Reproduce the records word for word, starting with the line containing "Task: Show previous media carousel thumbnails" and continuing through the end of the records. Leave the pictures out of your answer.

THE INPUT
===============

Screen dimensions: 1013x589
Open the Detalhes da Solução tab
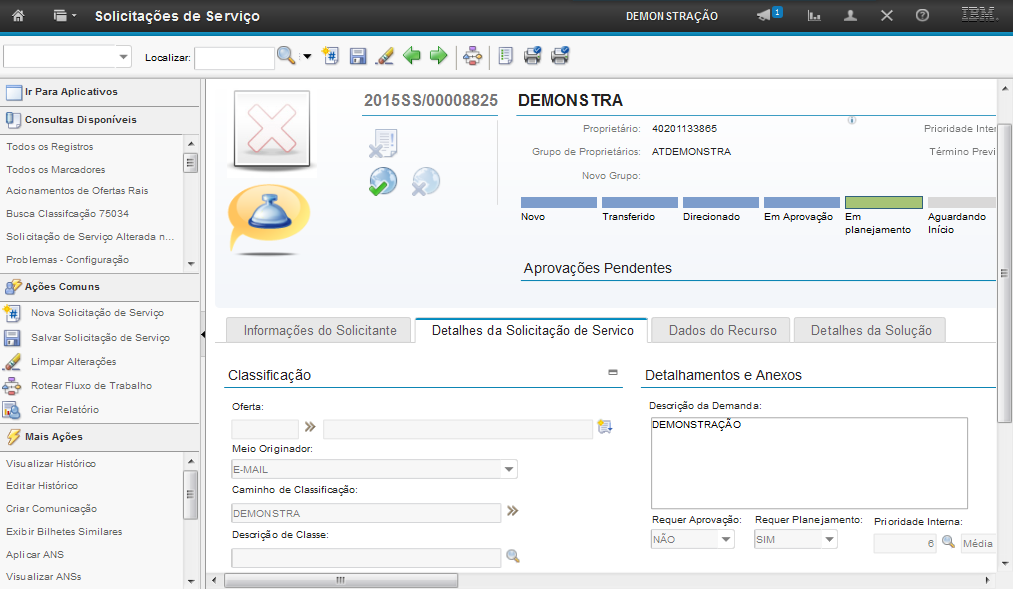(870, 331)
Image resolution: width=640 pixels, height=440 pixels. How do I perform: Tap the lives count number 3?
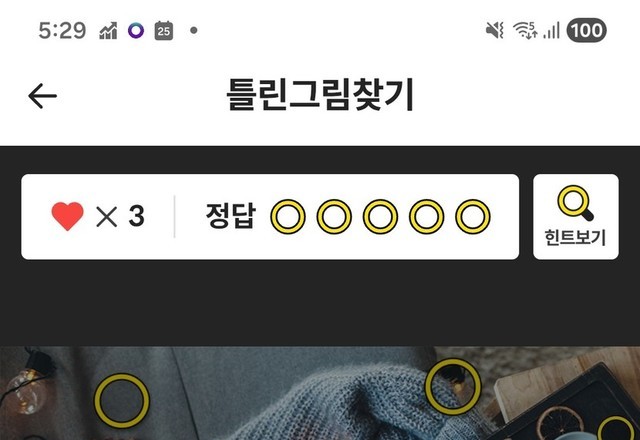coord(137,216)
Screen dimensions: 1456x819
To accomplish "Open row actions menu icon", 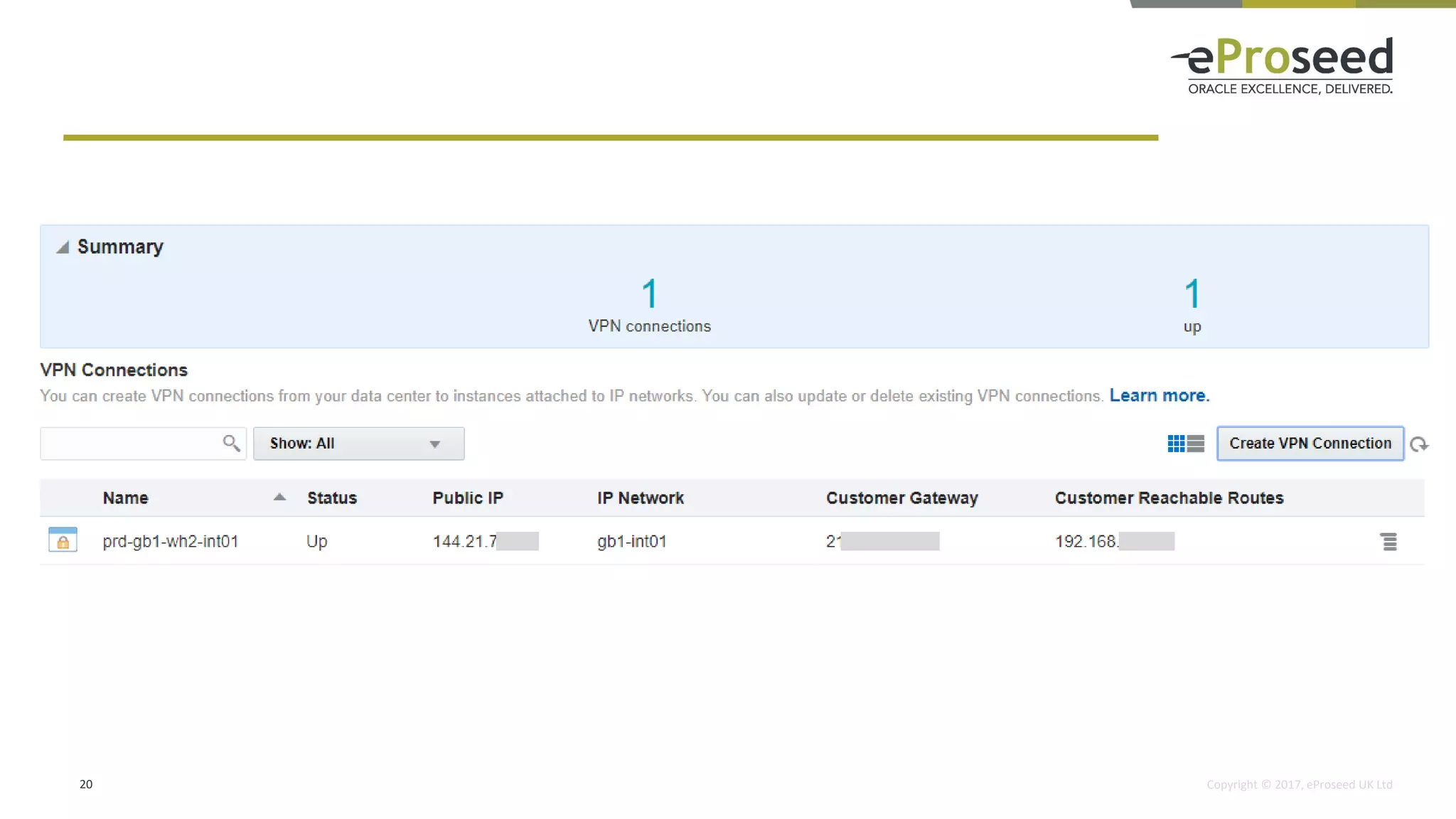I will point(1388,542).
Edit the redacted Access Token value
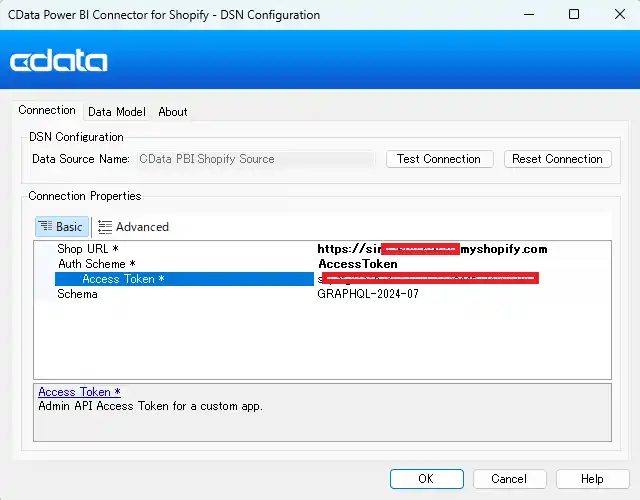The width and height of the screenshot is (640, 500). click(430, 279)
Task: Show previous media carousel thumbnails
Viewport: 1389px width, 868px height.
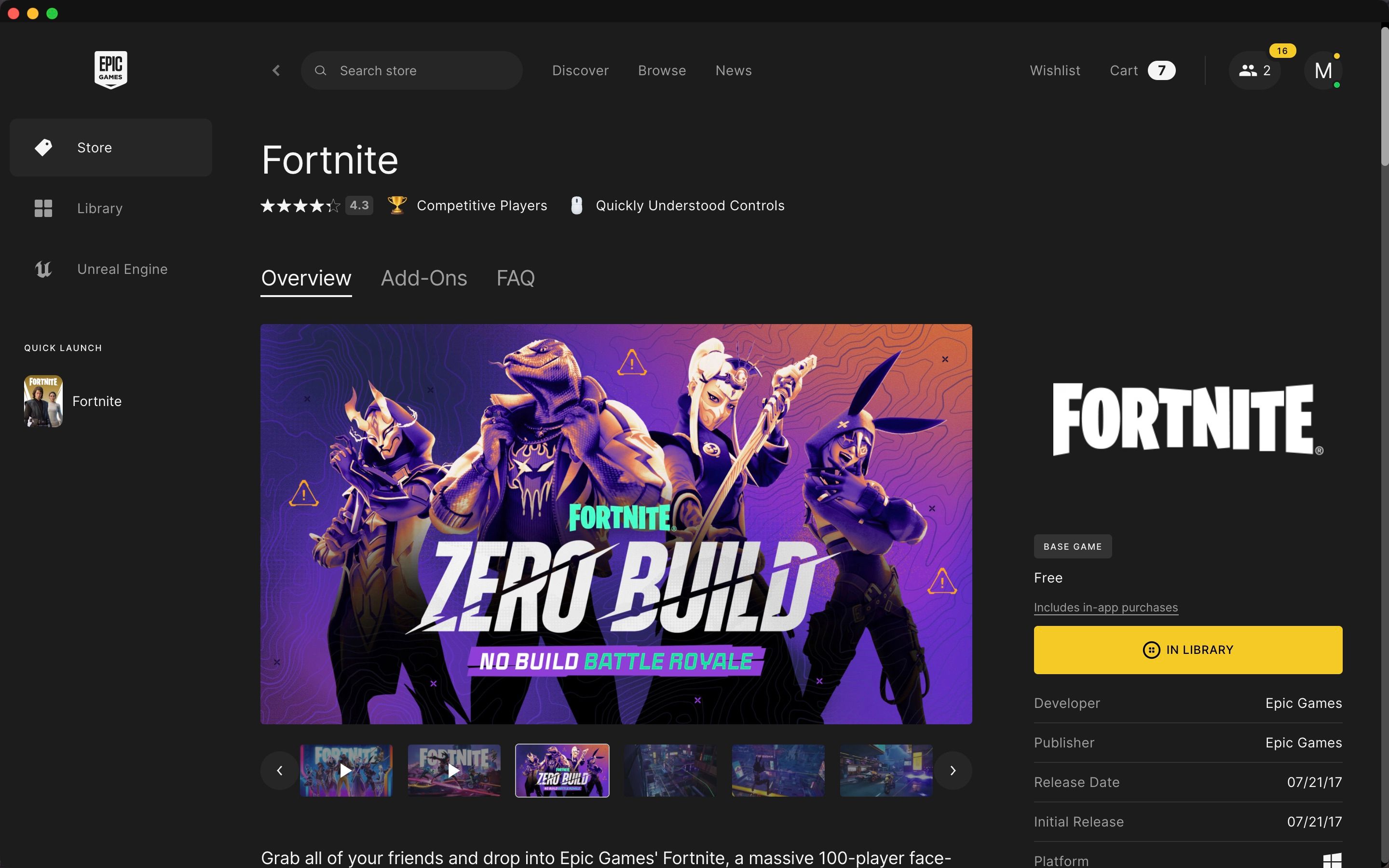Action: [280, 771]
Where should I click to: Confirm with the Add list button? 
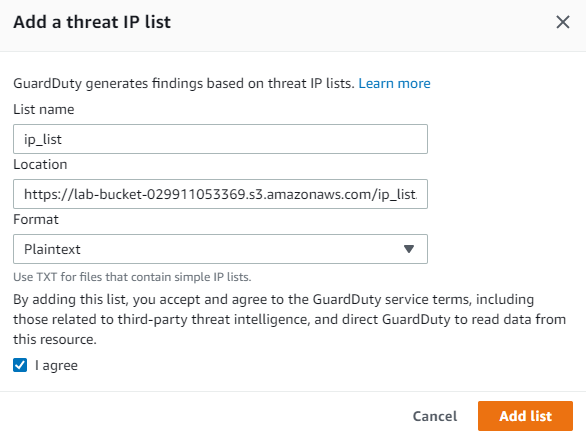[x=525, y=416]
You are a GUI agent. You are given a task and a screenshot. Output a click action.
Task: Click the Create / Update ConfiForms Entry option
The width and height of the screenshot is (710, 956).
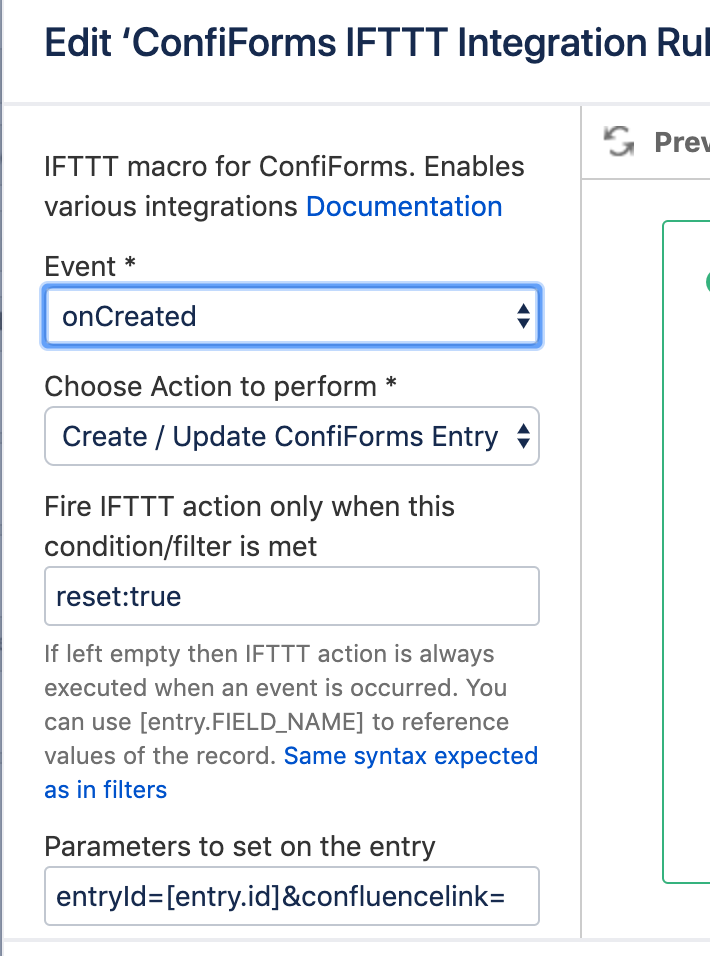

===============

RIGHT ANSWER
Task: Show previous media carousel thumbnails
Viewport: 1389px width, 868px height.
Action: [280, 771]
Where should I click to: Confirm with the Add list button? 
[x=525, y=416]
You are a GUI agent. You are given a task and a screenshot. Output a click action.
Task: Click the Create / Update ConfiForms Entry option
The width and height of the screenshot is (710, 956).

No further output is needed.